▸ Exercise instructions
Type out every line below exactly as it reads.

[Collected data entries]
┏━━
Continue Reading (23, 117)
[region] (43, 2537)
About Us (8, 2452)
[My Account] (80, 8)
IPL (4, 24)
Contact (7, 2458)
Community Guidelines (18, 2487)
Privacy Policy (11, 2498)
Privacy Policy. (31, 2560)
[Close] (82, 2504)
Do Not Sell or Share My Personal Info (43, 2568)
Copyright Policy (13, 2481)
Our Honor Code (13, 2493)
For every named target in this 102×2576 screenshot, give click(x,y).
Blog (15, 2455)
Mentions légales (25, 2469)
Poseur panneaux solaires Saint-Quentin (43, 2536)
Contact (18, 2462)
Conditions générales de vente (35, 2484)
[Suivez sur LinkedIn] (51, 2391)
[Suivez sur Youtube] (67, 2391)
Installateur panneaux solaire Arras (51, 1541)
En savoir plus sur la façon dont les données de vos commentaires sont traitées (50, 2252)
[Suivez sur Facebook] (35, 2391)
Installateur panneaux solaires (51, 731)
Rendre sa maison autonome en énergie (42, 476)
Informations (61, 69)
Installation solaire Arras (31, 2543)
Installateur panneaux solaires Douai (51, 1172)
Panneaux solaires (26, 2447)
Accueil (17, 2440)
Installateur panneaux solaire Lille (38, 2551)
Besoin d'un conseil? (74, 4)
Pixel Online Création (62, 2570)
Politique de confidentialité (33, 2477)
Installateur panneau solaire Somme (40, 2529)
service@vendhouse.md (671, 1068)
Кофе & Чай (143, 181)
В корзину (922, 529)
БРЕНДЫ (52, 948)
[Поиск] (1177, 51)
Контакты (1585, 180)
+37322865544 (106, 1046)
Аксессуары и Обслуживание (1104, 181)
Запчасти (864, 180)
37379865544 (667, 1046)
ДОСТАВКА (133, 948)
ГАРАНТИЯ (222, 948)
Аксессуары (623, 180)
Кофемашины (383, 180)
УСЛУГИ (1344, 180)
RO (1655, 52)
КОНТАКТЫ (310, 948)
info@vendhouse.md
┗━━
▸ Solution to this task
Continue Reading (23, 117)
[region] (43, 2537)
About Us (8, 2452)
[My Account] (80, 8)
IPL (4, 24)
Contact (7, 2458)
Community Guidelines (18, 2487)
Privacy Policy (11, 2498)
Privacy Policy. (31, 2560)
[Close] (82, 2504)
Do Not Sell or Share My Personal Info (43, 2568)
Copyright Policy (13, 2481)
Our Honor Code (13, 2493)
For every named target in this 102×2576 screenshot, give click(x,y).
Blog (15, 2455)
Mentions légales (25, 2469)
Poseur panneaux solaires Saint-Quentin (43, 2536)
Contact (18, 2462)
Conditions générales de vente (35, 2484)
[Suivez sur LinkedIn] (51, 2391)
[Suivez sur Youtube] (67, 2391)
Installateur panneaux solaire Arras (51, 1541)
En savoir plus sur la façon dont les données de vos commentaires sont traitées (50, 2252)
[Suivez sur Facebook] (35, 2391)
Installateur panneaux solaires (51, 731)
Rendre sa maison autonome en énergie (42, 476)
Informations (61, 69)
Installation solaire Arras (31, 2543)
Installateur panneaux solaires Douai (51, 1172)
Panneaux solaires (26, 2447)
Accueil (17, 2440)
Installateur panneaux solaire Lille (38, 2551)
Besoin d'un conseil? (74, 4)
Pixel Online Création (62, 2570)
Politique de confidentialité (33, 2477)
Installateur panneau solaire Somme (40, 2529)
service@vendhouse.md (671, 1068)
Кофе & Чай (143, 181)
В корзину (922, 529)
БРЕНДЫ (52, 948)
[Поиск] (1177, 51)
Контакты (1585, 180)
+37322865544 (106, 1046)
Аксессуары и Обслуживание (1104, 181)
Запчасти (864, 180)
37379865544 (667, 1046)
ДОСТАВКА (133, 948)
ГАРАНТИЯ (222, 948)
Аксессуары (623, 180)
Кофемашины (383, 180)
УСЛУГИ (1344, 180)
RO (1655, 52)
КОНТАКТЫ (310, 948)
info@vendhouse.md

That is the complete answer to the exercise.